- Born: April 8, 1840 Lebanon, Connecticut, U.S.
- Died: November 17, 1888 (aged 48) Boston, Massachusetts, U.S.
- Resting place: Exeter, New Hampshire, U.S.
- Education: Yale College (PhD)
- Occupations: Educator; writer;
- Spouse: Sarah Margaret Noyes ​ ​(m. 1884)​
- Children: 2

= Charles Pomeroy Otis =

American educator and author (1840–1888)

Charles Pomeroy Otis (April 8, 1840 – November 17, 1888) was an American educator and author.

==Early life==
Charles Pomeroy Otis was born on April 8, 1840, in Lebanon, Connecticut, to Olive M. (née Osgood) and reverend Israel T. Otis. His father was a pastor at Levanon. In 1844, he moved with his father to Rye, New Hampshire. He attended Phillips Exeter Academy. He graduated from Yale College in 1861.

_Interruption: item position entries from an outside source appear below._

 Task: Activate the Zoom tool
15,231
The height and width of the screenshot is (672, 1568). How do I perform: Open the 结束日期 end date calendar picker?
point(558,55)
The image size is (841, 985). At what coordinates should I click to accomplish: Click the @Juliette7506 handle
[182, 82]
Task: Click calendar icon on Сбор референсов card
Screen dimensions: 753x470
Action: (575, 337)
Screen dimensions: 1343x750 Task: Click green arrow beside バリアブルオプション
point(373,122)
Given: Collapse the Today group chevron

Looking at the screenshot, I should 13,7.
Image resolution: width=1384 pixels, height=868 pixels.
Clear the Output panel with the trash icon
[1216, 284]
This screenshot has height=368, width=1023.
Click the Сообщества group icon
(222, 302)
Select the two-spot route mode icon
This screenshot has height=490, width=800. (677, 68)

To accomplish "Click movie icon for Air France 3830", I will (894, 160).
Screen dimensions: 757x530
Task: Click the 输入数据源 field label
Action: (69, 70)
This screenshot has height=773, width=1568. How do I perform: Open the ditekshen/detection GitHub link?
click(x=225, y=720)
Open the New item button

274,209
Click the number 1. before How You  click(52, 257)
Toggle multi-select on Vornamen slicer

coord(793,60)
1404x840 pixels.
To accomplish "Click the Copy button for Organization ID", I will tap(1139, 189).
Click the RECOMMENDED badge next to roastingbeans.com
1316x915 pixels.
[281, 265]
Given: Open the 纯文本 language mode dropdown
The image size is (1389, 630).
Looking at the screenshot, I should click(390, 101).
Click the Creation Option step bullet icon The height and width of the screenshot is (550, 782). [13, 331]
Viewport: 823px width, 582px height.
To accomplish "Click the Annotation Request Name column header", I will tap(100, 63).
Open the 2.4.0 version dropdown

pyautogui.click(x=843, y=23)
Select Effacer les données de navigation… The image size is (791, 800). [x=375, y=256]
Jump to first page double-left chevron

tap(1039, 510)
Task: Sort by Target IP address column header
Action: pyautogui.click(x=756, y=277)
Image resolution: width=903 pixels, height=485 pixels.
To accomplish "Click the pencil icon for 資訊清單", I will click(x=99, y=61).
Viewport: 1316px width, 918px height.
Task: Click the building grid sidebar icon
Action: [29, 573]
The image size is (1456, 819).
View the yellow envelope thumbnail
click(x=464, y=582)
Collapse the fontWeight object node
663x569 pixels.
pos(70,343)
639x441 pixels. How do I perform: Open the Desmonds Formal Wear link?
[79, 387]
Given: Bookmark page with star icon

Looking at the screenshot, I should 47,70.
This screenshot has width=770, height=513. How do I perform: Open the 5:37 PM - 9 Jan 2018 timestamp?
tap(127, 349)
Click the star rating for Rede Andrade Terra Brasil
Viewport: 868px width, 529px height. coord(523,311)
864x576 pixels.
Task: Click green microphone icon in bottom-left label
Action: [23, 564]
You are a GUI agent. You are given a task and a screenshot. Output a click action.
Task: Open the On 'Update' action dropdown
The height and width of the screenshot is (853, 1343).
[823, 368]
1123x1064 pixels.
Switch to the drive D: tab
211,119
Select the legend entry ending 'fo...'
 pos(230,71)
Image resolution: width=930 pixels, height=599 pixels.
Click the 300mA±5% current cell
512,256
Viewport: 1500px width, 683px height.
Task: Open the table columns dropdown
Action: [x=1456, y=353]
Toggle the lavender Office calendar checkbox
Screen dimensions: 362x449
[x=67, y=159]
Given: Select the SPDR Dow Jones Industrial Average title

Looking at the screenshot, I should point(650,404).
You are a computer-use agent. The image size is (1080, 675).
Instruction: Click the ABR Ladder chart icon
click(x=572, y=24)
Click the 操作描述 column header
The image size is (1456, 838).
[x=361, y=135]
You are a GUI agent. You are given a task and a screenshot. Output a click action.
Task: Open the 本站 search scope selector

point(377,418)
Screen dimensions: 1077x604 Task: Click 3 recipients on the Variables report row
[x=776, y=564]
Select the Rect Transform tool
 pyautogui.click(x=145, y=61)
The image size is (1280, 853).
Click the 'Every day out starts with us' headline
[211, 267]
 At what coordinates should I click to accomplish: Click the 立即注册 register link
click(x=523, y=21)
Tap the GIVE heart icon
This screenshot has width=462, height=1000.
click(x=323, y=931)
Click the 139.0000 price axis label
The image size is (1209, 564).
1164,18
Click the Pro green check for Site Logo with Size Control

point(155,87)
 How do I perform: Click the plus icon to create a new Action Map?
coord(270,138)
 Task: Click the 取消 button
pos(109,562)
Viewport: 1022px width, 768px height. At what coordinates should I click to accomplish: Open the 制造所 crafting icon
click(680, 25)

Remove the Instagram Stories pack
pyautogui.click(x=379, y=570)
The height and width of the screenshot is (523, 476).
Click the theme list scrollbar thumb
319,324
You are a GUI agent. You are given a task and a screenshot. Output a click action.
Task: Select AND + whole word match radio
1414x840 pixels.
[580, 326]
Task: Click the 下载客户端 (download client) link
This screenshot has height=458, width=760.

Following graduation, Otis was principal at an academy in Fairfield, Connecticut, for about a year. He then became a teacher at the Russell Military Academy in New Haven. In January 1865, he became a Latin tutor at Yale College. In July 1869, he resigned and spent three years in Europe, mainly Paris and Berlin. He then studied again at Yale and graduated with a PhD in 1873.

==Career==
In the summer of 1873, Otis was appointed professor of modern languages at the Massachusetts Institute of Technology. He remained there until his death.

==Works==
- Otis, Charles Pomeroy, Grammar of Elementary German
- Otis, Charles Pomeroy, Outline of Middle High German Grammar and Selections from the Nibelungen Lied
- Otis, Charles Pomeroy (trans.) Voyages of Samuel de Champlain
- Schiller, Friedrich; Otis. Charles Pomeroy (ed.) Das Lied von der Glocke
- von Goethe, Johann Wolfang; Otis, Charles Pomeroy (ed.) Märchen

==Personal life==
Otis married Sarah Margaret Noyes of Boston on June 11, 1884. They had two sons.

Otis fell into poor health in 1888. He died on November 17, 1888, at his home on Chestnut Street in Boston. He was buried in Exeter, New Hampshire.